5. Las sensacionales ideas de montaje (una vez más, responsabilidad de la incombustible Thelma Schoonmaker), como un juego o capricho narrativo, que en la paranoica parte final se erige en un prodigio de inventiva visual. Cortes salvajes, o elegantísimos, en perfecta sintonía (nunca mejor dicho) con la cuidada selección musical, y con los vertiginosos o ligeros movimientos de cámara.
Conclusión y secuencia predilecta
En una palabra: libertad absoluta. Episodios dantescos o divertidos, pero siempre vibrantes, vivos. El número de secuencias antológicas de esta película es literalmente asombroso, filmados con una energía casi adolescente, lúdica y grave al mismo tiempo. Scorsese se había convertido ya en un maestro. Ese año compitió en los Oscar con la maravilla de ‘El padrino, parte III’ y con ‘Bailando con lobos’ (‘Dances with Wolves’, Kevin Costner, 1990), y hubo de conformarse con el de actor de reparto para el gran Pesci. Mientras, Costner se alzaba con el de mejor película y mejor director, además de otros cinco, en otro de los enormes disparates de los premios californianos anuales. Considerar el balbuciente, aunque vistoso, trabajo de Kevin Costner como superior al magisterio desplegado por Martin Scorsese en esta obra maestra, es una broma de mal gusto. Todo lo que en el epidérmico y “bonito” trabajo de Costner es blandenguería y emulación, más o menos conseguida, de los grandes códigos del western, en ‘Uno de los nuestros’ es la constatación, el florecimiento y esplendor de un talento inigualable. Pero así son las cosas. De ‘Bailando con lobos’, para dejar clara mi postura, hablaré dentro de poco. En cuanto a ‘Uno de los nuestros’, ha sido un placer volver a verla detenidamente para dejar ahora por escrito mi veneración hacia ella.
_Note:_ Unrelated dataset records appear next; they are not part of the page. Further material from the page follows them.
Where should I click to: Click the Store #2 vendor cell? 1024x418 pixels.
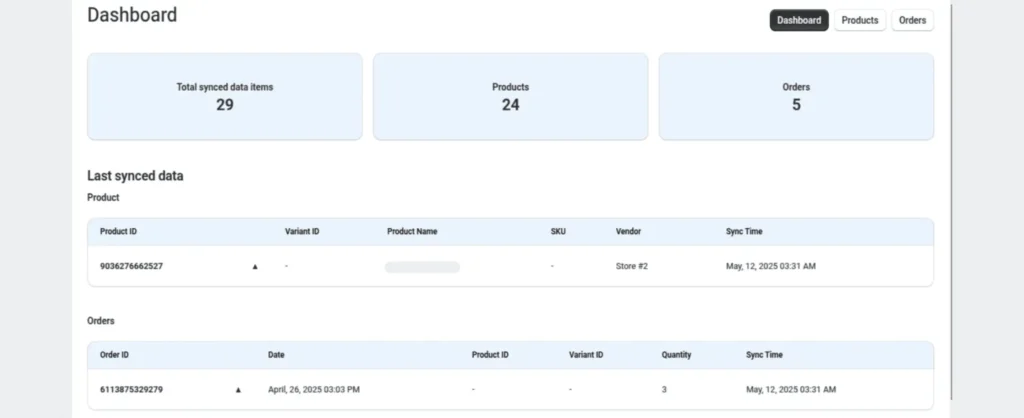tap(631, 267)
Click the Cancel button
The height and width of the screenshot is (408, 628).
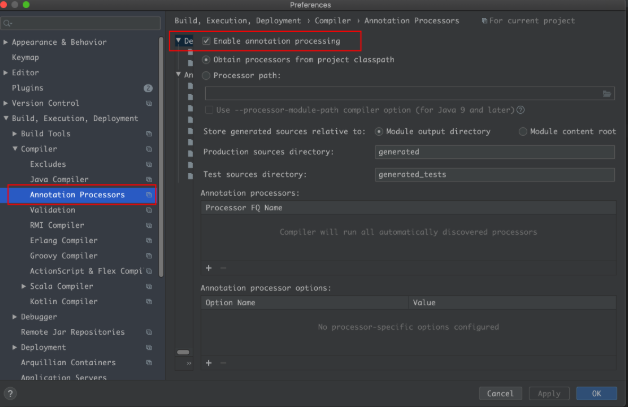point(499,394)
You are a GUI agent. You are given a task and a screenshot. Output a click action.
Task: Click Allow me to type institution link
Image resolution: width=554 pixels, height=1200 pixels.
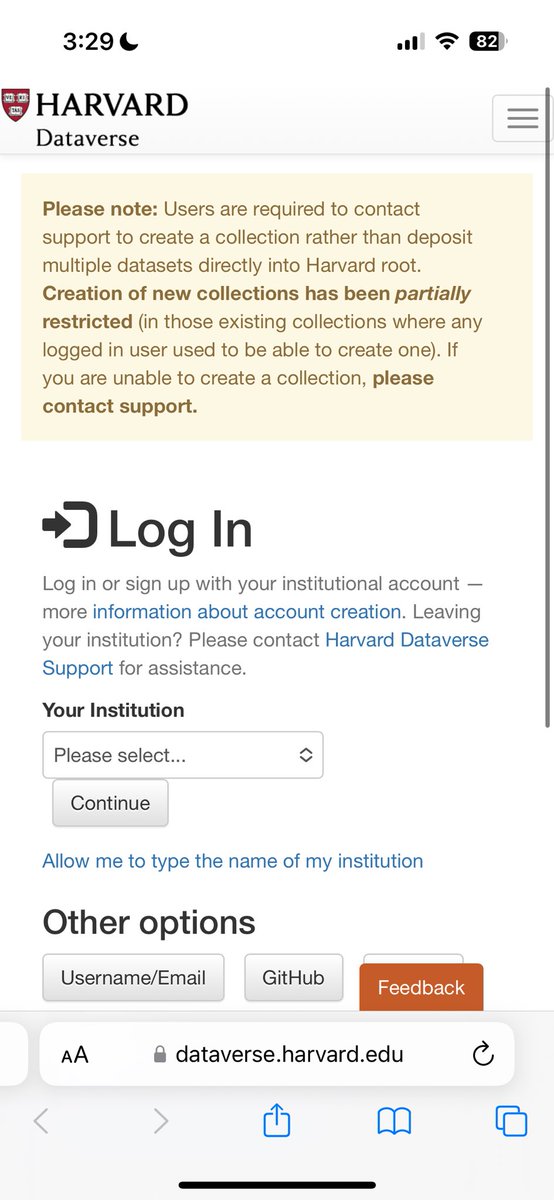pos(232,861)
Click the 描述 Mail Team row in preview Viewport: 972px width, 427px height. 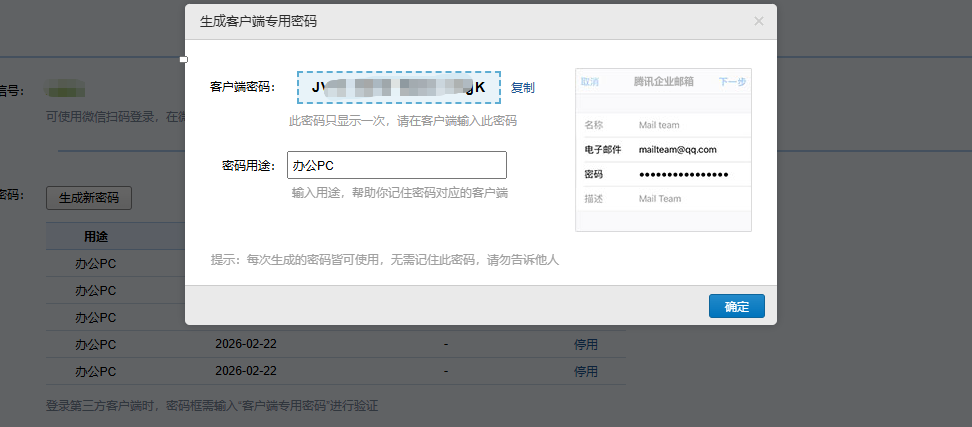click(664, 199)
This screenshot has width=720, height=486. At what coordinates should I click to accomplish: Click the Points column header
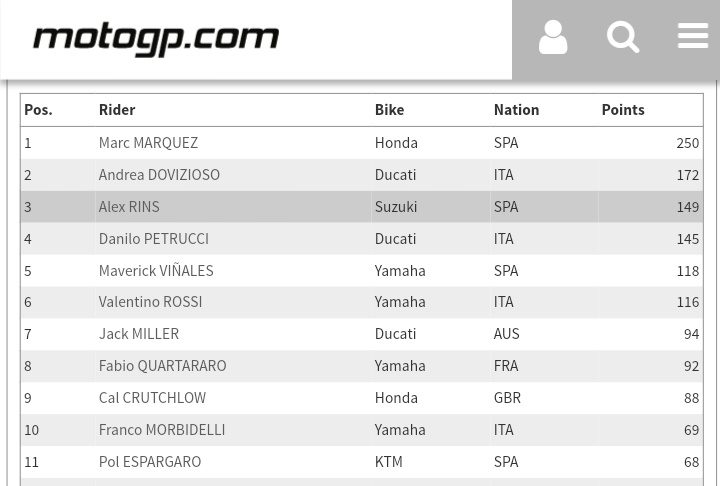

Y mi secuencia favorita es aquella en la que los tres amigos salen a tomar unas copas en su propio local, encontrándose con un miembro de la familia recién salido de la cárcel (interpretado por Frank Vincent), que sabe de su posición de intocable y que por ello se permite reirse de los de menor rango, sin saber que eso acarreará su muerte de una brutal paliza. Es maravilloso como Scorsese dirige a sus actores, potenciando su naturalidad e improvisación. Realmente parece que estamos sentados en ese bar, siendo testigos de acontecimientos reales, mientras suena de fondo ‘Atlantis’, de Donovan.